Обеденный зал был огромен. Люди в нём как-то терялись. К тому же кадетские обеды, завтраки и ужины происходили всегда под наблюдением офицеров. Задние двери залы были закрыты. У передних — парный часовой пост, призванный следить, дабы никто из служителей не покинул помещения до тех пор, пока тафельдекер, сиречь персона, ведавшая сервировкой столов, не убедится в полном наличии убираемой со стола посуды.

За едой переговаривались, хотя это и считалось нарушением. Румянцев доканчивал свой разговор с Левашовым.

   — Всё равно вырвусь отсюда!

   — Это как?

   — Сами отпустят.

   — Ну, ну...

   — Не смеяся. Зачем я им, в самом-то деле? Что тут я, что нет — им же всё едино. Я и так уже притча во языцех. А ежели ещё поднажать?

   — Так ведь разные наказания-то бывают.
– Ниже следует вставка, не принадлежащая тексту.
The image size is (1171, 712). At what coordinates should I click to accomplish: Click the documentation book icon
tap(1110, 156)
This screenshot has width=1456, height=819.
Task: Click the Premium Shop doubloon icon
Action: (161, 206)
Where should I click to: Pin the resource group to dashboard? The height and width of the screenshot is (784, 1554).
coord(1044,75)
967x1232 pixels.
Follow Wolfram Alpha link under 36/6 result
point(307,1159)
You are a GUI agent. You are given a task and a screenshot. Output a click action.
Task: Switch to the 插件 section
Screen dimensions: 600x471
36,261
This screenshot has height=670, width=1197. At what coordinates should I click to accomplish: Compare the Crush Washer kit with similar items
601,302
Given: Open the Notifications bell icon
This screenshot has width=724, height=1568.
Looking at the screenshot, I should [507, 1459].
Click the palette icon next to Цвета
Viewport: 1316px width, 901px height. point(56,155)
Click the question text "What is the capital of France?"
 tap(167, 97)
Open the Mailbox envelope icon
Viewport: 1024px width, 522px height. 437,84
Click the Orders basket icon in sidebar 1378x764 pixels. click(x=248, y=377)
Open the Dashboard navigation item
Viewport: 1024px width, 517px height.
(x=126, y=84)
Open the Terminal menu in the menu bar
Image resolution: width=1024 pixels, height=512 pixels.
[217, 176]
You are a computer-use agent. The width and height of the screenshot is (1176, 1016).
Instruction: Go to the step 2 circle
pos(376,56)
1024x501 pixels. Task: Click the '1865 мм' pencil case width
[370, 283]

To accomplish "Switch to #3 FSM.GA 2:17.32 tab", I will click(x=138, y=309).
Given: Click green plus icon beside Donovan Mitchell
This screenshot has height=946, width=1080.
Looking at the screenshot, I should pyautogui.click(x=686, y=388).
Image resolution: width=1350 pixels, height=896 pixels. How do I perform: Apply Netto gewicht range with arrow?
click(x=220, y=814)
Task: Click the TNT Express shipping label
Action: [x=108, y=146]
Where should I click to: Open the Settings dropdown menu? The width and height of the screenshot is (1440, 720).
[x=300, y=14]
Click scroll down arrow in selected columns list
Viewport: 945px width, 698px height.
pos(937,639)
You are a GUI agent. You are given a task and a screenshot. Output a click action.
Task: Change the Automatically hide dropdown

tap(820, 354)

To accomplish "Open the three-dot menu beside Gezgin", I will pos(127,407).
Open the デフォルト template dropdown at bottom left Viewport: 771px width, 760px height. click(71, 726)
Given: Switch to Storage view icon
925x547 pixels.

   — Разные наказания за разные проступки. Весь фокус-то в том, чтобы грань не переступать. Как муха надоедливая жужжать над ухом. Авось отмахнутся.

   — Ишь ты, стратег выискался. Забыл, что ли, о внимании высочайших персон к твоей особе? Ты тут хоть голый бегай, а всё одно тебя отсюда не выбросят. Поскольку приказу на это нет. И сам же понимаешь, что поскольку тебе здесь несладко, то такого приказа и не будет.

   — Это точно...

   — Так что смирись. И налегай на учёбу. Уж коли решили себя делу ратному посвятить, так надлежит моментом пользоваться, дабы неучами не остаться. Темнота командиров в бою — это смерть. Смерть твоя и твоих солдат. И поражение.

   — В деле быстрее до всего бы дошли.

   — Опять ты за своё. Да и откуда ты знаешь, что дошли бы? Может, нас, недоумков, в первом же бою за глупость нашу и прихлопнули бы?

   — Не прихлопнули бы, не бойся.

   — Ишь, стратег паркетный! Не прихлопнули бы! И как гордо! Это только мы опосля про себя узнаем, а пока — вперёд, на штурм вершин учёности!